This policy is only applicable to certain programs and products administered by Capital Blue Cross and subject to benefit variations. Please see additional information below.

FEP PPO – Refer to FEP medical policy manual.

Description/background

Treatment for Non-Hodgkin Lymphoma

Hematopoietic cell transplantation

Hematopoietic cell transplantation (HCT) is a procedure in which hematopoietic stem cells are intravenously infused to restore bone marrow and immune function in cancer patients who receive bone marrow-toxic doses of cytotoxic drugs with or without whole-body radiotherapy. Hematopoietic stem cells may be obtained from the transplant recipient (autologous HCT) or a donor (allogeneic HCT [allo-HCT]). These cells can be harvested from bone marrow, peripheral blood, or the umbilical cord blood shortly after delivery of neonates. Cord blood is discussed in detail in MP-9.001.

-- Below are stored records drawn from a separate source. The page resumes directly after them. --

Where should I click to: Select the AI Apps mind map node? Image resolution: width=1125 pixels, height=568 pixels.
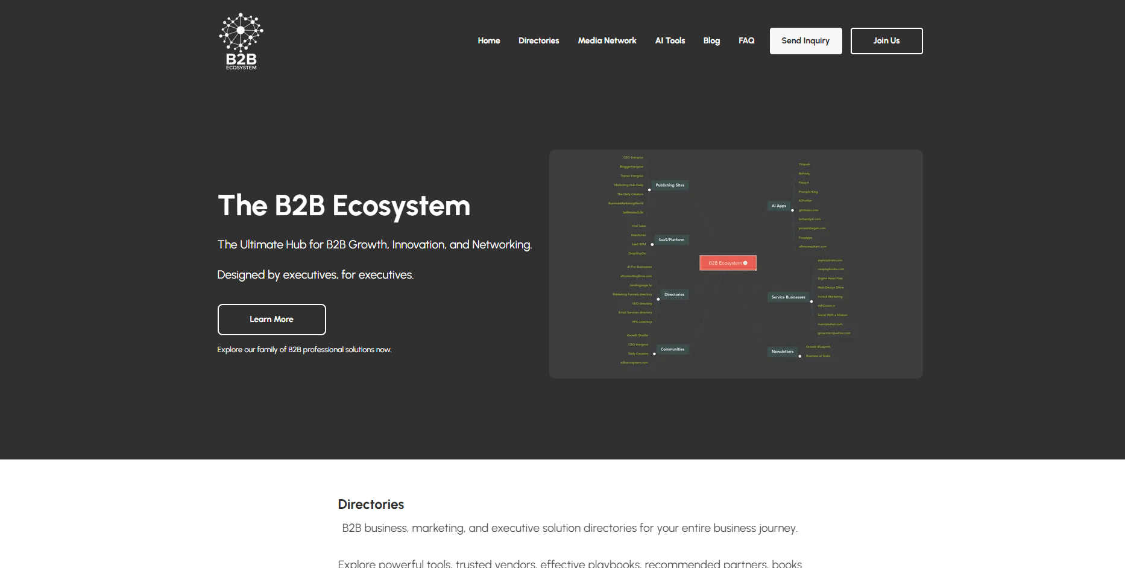click(778, 206)
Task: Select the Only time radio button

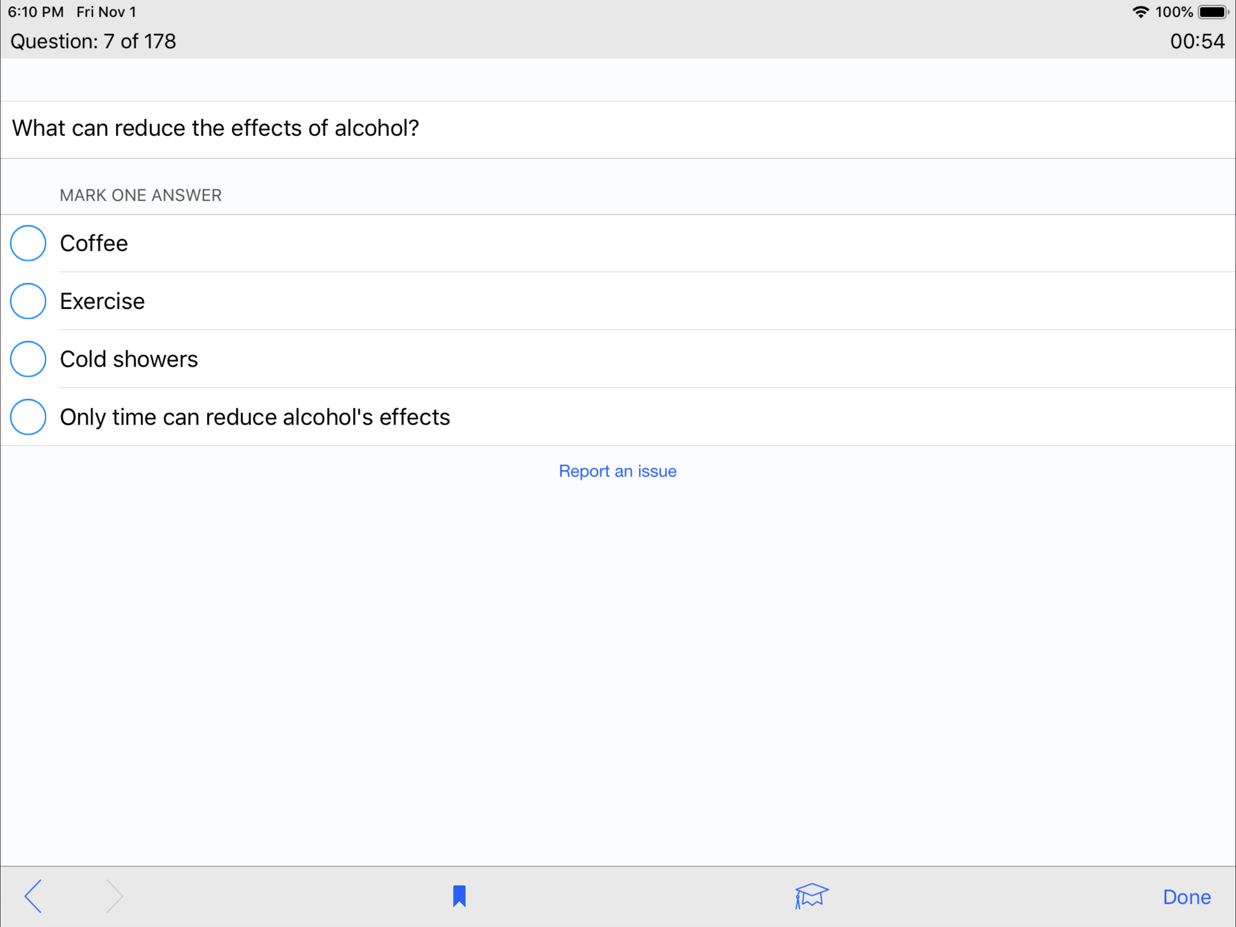Action: tap(28, 417)
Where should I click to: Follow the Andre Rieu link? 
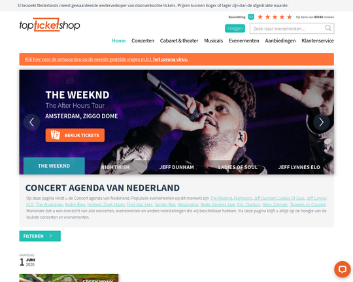coord(75,204)
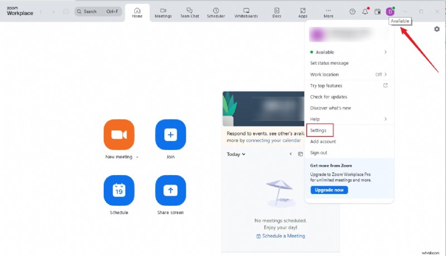Open the Schedule calendar icon

pos(119,190)
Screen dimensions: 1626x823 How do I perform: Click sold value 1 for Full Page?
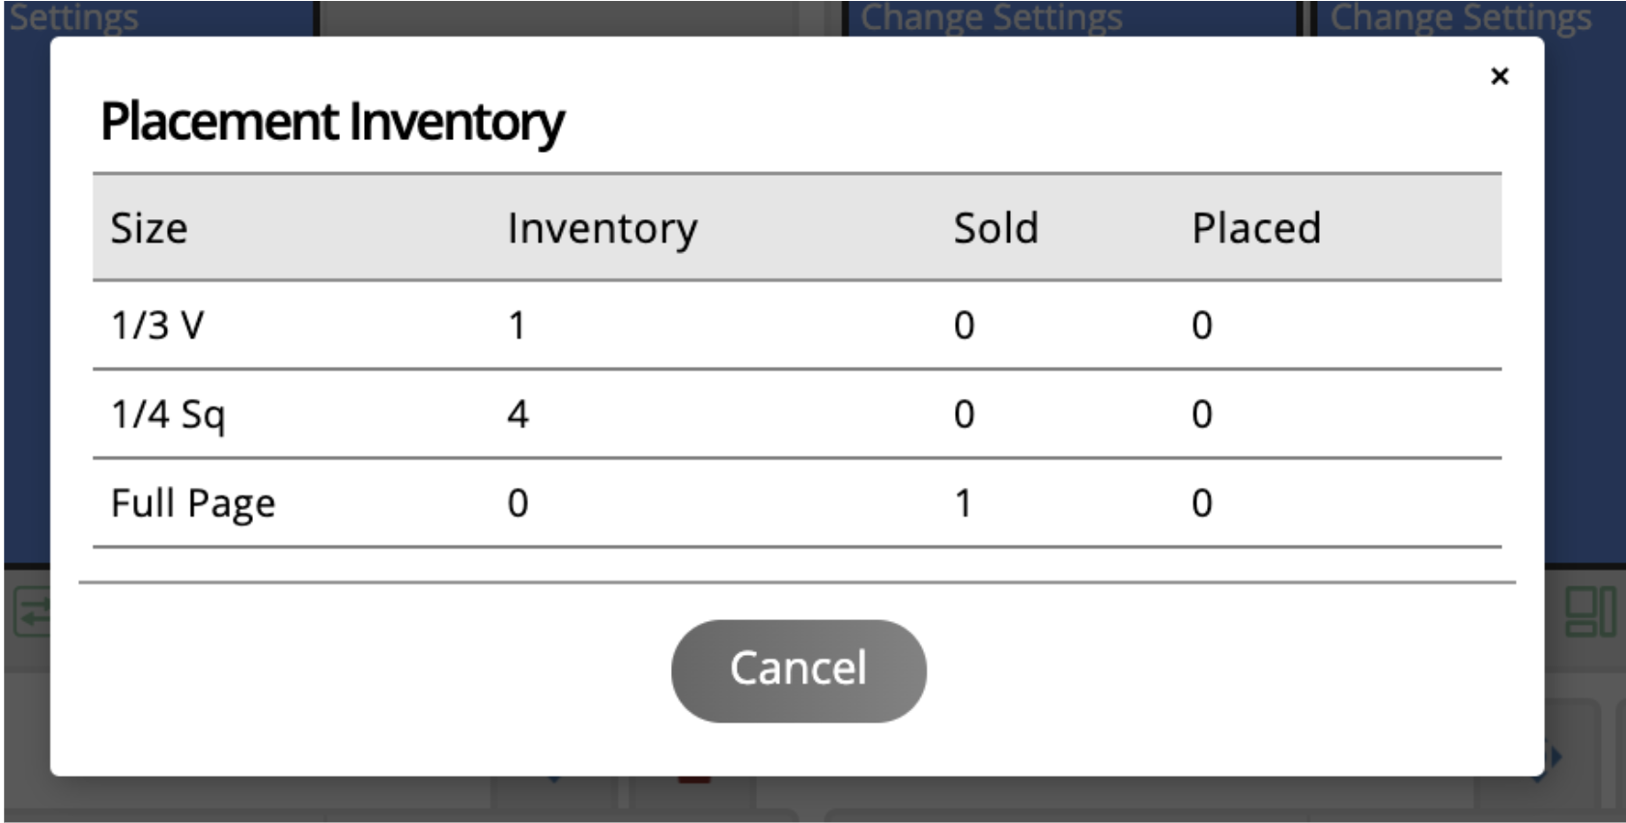pyautogui.click(x=963, y=503)
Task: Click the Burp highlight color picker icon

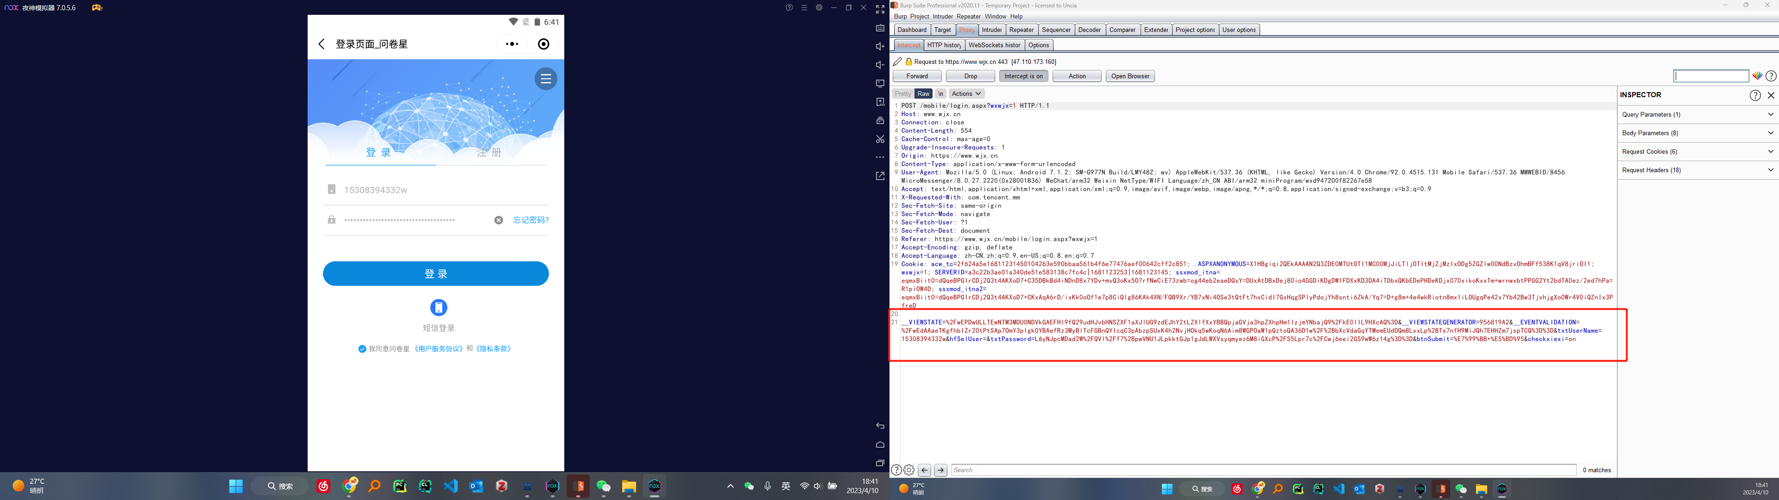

Immunologic compatibility between infused hematopoietic stem cells and the recipient is not an issue in autologous HCT. In allogeneic stem cell transplantation, immunologic compatibility between donor and patient is critical for achieving a good outcome. Compatibility is established by typing of human leukocyte antigens (HLAs) using cellular, serologic, or molecular techniques. HLA refers to the tissue type expressed at the HLA-A, -B, and -DR loci on each arm of chromosome 6. Depending on the disease being treated, an acceptable donor will match the patient at all or most of the HLA loci.

Conditioning for hematopoietic cell transplantation

Conventional conditioning

The conventional (“classical”) practice of allo-HCT involves administration of cytotoxic agents (e.g., cyclophosphamide, busulfan) with or without total body irradiation at doses sufficient to cause bone marrow ablation in the recipient. The beneficial treatment effect of this procedure is due to a combination of initial eradication of malignant cells and the subsequent graft-versus-malignancy effect mediated by non-self-immunologic effector cells that develop after engraftment of allogeneic stem cells within the patient’s bone marrow space. While the slower graft-versus-malignancy effect is considered the potentially curative component, it may be overwhelmed by extant disease without the use of pretransplant conditioning.

Intense conditioning regimens are limited to patients who are sufficiently medically fit to tolerate substantial adverse events. These include opportunistic infections secondary to loss of endogenous bone marrow function and organ damage or failure caused by cytotoxic drugs. Subsequent to graft infusion in allo-HCT, immunosuppressant drugs are required to minimize graft rejection and graft-versus-host disease, which also increase susceptibility to opportunistic infections.

The success of autologous HCT is predicated on the potential of cytotoxic chemotherapy, with or without radiotherapy, to eradicate cancerous cells from the blood and bone marrow. This permits subsequent engraftment and repopulation of bone marrow with presumably normal hematopoietic stem cells obtained from the patient before undergoing bone marrow ablation. Therefore, autologous HCT is typically performed as consolidation therapy when the patient’s disease is in complete remission. Patients who undergo autologous HCT are susceptible to chemotherapy-related toxicities and opportunistic infections before engraftment but not graft-versus-host disease.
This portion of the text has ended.